A machine-rendered reading of the paper's core claim, the machinery that carries it, and where it could break.

The paper introduces SKIP, a sparse-to-dense framework for embodied world models that first selects task-relevant keyframes from robot-aware multimodal features, generates those frames with a sparse video diffusion model, and then reconstructs the intervals between them using a learned gap predictor and action-conditioned interpolator. This avoids the expense of generating every frame in pixel space for long-horizon manipulation videos while aiming to keep the sparse events that matter for downstream policies. A reader would care because current dense generation is too slow for practical use in robotics, yet simply dropping frames loses critical actions such as contact and grasp that policies need. The experiments show that SKIP videos can replace real demonstrations with only small drops in policy success, whereas dense frame-by-frame generation causes large collapses.

Core claim

SKIP identifies task-relevant keyframes by leveraging robot-aware multimodal features, synthesizes only these keyframes with a sparse video diffusion model, and then uses a learned gap predictor plus an action-conditioned interpolator to reconstruct the missing intervals according to the robot actions. On LIBERO this produces dense rollouts 4.16 times faster than a dense baseline, improves visual fidelity, and reduces aggregate FVD by 89.0 percent.
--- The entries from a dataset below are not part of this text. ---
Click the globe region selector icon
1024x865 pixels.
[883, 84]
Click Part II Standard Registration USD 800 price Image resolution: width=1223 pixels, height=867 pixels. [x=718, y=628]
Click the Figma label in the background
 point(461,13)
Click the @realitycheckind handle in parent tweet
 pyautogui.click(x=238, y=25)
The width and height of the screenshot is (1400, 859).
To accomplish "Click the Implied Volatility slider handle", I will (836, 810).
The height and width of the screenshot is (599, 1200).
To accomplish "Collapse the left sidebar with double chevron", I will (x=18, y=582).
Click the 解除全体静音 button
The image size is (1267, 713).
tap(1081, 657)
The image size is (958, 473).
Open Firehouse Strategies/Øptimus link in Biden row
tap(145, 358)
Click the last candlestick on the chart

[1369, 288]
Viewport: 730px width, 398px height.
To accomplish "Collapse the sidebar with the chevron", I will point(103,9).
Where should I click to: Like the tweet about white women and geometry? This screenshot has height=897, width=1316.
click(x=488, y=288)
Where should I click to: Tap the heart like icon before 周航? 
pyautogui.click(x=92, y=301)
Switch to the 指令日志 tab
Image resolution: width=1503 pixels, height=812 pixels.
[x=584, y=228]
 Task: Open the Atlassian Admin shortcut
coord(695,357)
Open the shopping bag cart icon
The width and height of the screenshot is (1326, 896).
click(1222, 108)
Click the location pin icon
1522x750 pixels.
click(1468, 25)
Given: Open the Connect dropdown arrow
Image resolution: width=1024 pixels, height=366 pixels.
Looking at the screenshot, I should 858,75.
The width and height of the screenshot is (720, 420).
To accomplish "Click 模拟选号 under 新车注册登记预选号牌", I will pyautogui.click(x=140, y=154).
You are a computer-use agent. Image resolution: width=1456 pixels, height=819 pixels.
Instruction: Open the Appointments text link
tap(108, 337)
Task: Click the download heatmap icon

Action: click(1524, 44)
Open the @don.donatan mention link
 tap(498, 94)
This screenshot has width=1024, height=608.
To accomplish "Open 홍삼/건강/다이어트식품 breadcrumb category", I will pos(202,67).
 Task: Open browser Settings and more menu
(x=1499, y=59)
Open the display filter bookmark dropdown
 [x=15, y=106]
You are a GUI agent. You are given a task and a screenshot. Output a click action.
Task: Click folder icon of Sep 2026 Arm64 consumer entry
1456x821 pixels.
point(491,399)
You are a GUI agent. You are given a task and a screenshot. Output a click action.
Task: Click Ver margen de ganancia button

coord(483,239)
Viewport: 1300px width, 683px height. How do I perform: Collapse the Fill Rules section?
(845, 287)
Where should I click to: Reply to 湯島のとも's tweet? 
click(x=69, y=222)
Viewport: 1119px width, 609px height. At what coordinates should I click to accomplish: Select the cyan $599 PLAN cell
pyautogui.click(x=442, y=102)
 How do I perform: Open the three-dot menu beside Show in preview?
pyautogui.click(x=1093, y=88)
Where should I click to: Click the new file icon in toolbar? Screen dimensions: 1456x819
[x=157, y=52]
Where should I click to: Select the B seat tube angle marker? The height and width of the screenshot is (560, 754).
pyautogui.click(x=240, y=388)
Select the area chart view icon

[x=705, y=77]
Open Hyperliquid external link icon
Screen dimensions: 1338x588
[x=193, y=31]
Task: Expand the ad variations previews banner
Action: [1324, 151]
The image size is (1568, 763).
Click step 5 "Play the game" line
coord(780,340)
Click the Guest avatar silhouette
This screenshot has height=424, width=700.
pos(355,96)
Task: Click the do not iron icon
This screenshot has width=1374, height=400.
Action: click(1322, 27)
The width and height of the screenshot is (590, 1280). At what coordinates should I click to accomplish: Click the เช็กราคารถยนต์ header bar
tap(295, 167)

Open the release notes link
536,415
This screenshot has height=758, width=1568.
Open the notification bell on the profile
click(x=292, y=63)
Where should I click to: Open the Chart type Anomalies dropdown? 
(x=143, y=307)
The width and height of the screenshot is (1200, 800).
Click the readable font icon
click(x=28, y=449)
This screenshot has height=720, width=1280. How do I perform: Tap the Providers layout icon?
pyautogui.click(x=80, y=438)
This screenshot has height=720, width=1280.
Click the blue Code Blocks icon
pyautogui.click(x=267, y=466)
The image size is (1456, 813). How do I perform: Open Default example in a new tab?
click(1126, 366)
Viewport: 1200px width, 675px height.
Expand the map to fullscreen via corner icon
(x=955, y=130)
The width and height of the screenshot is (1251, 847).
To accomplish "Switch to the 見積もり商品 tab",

When SKIP-generated videos fully replace real demonstrations, policy success drops only 1.3 percentage points in simulation and 6.7 points on the real robot, while fully dense generation drops 48 to 58 points.

What carries the argument

Sparse Keyframe Interpolation Paradigm (SKIP): robot-aware multimodal keyframe selection, followed by sparse video diffusion generation of selected frames, then action-conditioned interpolation to fill gaps.

If this is right

  • World-model rollouts become fast enough for longer horizons without losing policy-relevant events.
  • Generated videos serve as near-substitutes for real demonstrations in policy training.
  • Visual quality of rollouts improves while Fréchet Video Distance drops sharply.
  • Frame-by-frame dense generation is shown to destroy policy utility when used as training data.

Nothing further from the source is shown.